Ubuntu
pacemaker package

Bug #1368737
Comment #39

Comment 39 for bug 1368737

Revision history for this message

Rafael David Tinoco (rafaeldtinoco) wrote on 2015-01-20: Re: Pacemaker can seg fault on crm node online/standby

#39

Okay,

So the cherry-pick (for version trusty_pacemaker_1.1.10+git20130802-1ubuntu2.2, based on a upstream commit) seems ok since it makes lrmd (services, services_linux) to avoid repeating a timer when the source was already removed from glib main loop context:

example:

+ if (op->opaque->repeat_timer) {
+ g_source_remove(op->opaque->repeat_timer);
++ op->opaque->repeat_timer = 0;

etc...

This actually solved lrmd crashes I was getting with the testcase (explained inside this bug summary).

===
Explanation:
g_source_remove -> http://oss.clusterlabs.org/pipermail/pacemaker/2014-October/022690.html
libglib2 changes -> http://oss.clusterlabs.org/pipermail/pacemaker/2014-October/022699.html
===

Analyzing your crash file (from stonith and not lrm), it looks like we have the following scenario:

==============

exited = child_waitpid(child, WNOHANG);
|_> child->callback(child, child->pid, core, signo, exitcode);
    |_> stonith_action_async_done (stack shows: stonith_action_destroy()) <----> call g_resource_remove 2 times
        |_> stonith_action_clear_tracking_data(action);
            |_> g_source_remove(action->timer_sigterm);
                |_> g_critical ("Source ID %u was not found when attempting to remove it", tag);

WHERE
==============

Child here is the "monitor" (0x7f1f63a08b70 "monitor"): /usr/sbin/fence_legacy
"Helper that presents a RHCS-style interface for Linux-HA stonith plugins"

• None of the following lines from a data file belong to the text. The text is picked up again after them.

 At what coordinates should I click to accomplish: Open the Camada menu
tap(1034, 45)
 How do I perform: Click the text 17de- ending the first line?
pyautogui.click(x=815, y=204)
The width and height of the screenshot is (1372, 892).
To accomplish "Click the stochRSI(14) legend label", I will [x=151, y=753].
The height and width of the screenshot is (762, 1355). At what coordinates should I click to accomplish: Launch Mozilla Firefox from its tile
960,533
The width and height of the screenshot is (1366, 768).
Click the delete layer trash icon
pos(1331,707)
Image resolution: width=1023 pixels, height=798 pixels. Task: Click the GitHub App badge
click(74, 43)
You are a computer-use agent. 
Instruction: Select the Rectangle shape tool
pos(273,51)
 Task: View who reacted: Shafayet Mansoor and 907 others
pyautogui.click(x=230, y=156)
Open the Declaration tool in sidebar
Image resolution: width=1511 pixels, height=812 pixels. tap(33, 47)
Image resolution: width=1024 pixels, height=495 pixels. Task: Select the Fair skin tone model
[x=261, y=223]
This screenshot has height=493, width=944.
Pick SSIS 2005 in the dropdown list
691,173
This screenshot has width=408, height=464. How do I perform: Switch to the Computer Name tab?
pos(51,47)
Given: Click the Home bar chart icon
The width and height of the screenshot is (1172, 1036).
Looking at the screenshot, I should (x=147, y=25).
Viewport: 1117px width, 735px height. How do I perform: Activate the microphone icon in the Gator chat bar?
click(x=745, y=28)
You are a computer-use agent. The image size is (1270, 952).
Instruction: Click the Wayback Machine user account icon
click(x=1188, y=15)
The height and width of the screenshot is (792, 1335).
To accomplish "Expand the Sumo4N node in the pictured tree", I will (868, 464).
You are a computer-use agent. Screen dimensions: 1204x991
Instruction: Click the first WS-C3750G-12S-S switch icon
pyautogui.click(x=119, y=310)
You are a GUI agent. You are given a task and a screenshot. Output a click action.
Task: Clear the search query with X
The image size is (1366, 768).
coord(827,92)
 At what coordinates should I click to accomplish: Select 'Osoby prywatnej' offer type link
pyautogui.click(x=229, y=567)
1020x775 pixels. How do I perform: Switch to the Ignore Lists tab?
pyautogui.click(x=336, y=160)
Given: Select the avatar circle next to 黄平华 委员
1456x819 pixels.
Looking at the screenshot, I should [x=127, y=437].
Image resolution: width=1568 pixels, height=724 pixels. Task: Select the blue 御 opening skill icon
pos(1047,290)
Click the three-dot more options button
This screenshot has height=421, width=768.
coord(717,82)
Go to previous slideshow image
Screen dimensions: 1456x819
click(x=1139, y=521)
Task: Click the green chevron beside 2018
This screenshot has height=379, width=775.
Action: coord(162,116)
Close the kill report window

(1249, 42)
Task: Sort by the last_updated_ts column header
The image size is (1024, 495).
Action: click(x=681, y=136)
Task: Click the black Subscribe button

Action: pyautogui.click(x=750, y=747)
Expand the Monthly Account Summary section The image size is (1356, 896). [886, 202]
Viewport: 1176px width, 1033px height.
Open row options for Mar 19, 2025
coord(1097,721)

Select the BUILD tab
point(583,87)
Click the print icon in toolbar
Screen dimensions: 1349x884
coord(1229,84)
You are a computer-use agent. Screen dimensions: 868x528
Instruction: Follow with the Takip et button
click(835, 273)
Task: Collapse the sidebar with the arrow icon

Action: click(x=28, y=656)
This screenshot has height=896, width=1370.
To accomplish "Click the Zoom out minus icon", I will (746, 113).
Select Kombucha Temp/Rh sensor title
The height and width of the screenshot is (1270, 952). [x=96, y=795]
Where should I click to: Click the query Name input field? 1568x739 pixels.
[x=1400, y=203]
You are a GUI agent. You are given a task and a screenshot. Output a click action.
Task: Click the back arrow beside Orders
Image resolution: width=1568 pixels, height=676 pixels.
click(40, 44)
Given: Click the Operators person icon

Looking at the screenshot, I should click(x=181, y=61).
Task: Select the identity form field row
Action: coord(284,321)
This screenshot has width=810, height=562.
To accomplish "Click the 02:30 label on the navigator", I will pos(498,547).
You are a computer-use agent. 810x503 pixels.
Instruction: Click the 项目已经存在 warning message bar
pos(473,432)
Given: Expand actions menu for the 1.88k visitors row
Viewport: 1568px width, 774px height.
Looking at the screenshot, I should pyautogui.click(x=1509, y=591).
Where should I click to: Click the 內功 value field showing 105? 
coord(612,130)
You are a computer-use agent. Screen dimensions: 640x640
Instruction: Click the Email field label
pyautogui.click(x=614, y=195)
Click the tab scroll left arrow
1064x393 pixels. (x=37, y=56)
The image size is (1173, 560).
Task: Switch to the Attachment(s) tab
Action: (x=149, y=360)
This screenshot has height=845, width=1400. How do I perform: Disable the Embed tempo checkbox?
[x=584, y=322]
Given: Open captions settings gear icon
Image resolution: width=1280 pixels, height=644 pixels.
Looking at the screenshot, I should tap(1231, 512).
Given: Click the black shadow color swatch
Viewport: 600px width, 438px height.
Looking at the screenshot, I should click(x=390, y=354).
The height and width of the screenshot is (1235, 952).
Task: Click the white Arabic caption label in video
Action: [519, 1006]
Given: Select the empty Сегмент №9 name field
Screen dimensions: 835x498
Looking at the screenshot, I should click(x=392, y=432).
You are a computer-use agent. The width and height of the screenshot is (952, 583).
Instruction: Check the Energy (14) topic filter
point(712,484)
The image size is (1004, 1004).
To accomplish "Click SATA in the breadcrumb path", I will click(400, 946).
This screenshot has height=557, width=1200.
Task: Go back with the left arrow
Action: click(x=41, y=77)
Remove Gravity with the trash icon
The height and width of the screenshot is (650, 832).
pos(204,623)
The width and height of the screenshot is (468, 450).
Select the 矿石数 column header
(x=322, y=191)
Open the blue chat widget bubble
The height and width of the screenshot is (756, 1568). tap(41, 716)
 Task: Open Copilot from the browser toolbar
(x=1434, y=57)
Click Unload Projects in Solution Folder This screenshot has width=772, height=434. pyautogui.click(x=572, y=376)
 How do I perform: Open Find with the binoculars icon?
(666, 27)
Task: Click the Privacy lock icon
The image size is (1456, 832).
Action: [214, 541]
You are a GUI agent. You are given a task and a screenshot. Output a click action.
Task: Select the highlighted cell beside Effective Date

This is the script responsible to monitor a stonith resource and it has returned (triggering monitor
callback) with the following data on it:

------ data (begin) ------
agent=fence_legacy
action=monitor
plugin=external/ssh
hostlist=kjpnode2
timeout=20
async=1
tries=1
remaining_timeout=20
timer_sigterm=13
timer_sigkill=14
max_retries=2
pid=1464
rc=0 (RETURN CODE)
string buffer: "Performing: stonith -t external/ssh -S\nsuccess: 0\n"
------ data (end) ------

OBS: This means that fence_legacy returned, after checking that
st_kjpnode2 was ok, and its cleanup operation (callback) caused
the problem we faced.

As soon as it dies, the callback for this process is called:

if (child->callback) {
child->callback(child, child->pid, core, signo, exitcode);

In our case, callback is:

0x7f1f6189cec0 <stonith_action_async_done> which calls
0x7f1f6189af10 <stonith_action_destroy> and then
0x7f1f6189ae60 <stonith_action_clear_tracking_data> generating the 2nd removal (g_source_remove)

with the 2nd call to g_source_remove, after glib2.0 change explained before this comment, we get a

g_critical ("Source ID %u was not found when attempting to remove it", tag);

and this generates the crash (since g_glob is called with a critical log_level causing crm_abort to be called).

POSSIBLE CAUSE:
==============

Under <stonith_action_async_done> we have:

stonith_action_t *action = 0x7f1f639f5b50.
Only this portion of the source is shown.